= Prompt =
Bring together all lines of the material below that contain the string "agent".

= Task data =
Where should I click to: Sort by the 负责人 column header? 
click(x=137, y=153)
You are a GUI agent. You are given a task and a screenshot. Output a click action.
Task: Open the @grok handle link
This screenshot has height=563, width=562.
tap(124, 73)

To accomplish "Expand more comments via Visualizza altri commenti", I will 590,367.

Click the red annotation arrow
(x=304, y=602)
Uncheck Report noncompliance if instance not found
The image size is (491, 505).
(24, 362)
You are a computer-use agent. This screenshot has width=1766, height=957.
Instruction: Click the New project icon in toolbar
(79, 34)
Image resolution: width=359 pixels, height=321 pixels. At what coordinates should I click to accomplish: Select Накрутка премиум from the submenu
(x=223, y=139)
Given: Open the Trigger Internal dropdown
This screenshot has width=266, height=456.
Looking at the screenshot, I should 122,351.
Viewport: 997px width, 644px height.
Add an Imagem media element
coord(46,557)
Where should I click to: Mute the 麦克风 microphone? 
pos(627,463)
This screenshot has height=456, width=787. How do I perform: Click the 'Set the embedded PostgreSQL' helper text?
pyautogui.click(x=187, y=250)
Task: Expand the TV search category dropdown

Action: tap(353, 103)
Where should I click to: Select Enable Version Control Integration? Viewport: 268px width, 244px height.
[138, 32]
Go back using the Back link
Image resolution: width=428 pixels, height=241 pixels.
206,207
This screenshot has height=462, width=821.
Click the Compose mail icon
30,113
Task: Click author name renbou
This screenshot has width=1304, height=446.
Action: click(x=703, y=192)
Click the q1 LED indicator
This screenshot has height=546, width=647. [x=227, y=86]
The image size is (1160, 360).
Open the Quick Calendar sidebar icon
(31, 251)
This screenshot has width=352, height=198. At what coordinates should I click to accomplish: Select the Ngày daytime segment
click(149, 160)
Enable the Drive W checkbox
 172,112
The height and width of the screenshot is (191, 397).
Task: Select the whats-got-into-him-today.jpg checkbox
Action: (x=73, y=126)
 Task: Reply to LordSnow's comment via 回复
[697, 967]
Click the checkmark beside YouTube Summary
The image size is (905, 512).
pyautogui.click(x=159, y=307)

= Your solution =
You are a GUI agent. You are given a task and a screenshot. Output a click action.
You are a computer-use agent. This screenshot has width=1766, height=957.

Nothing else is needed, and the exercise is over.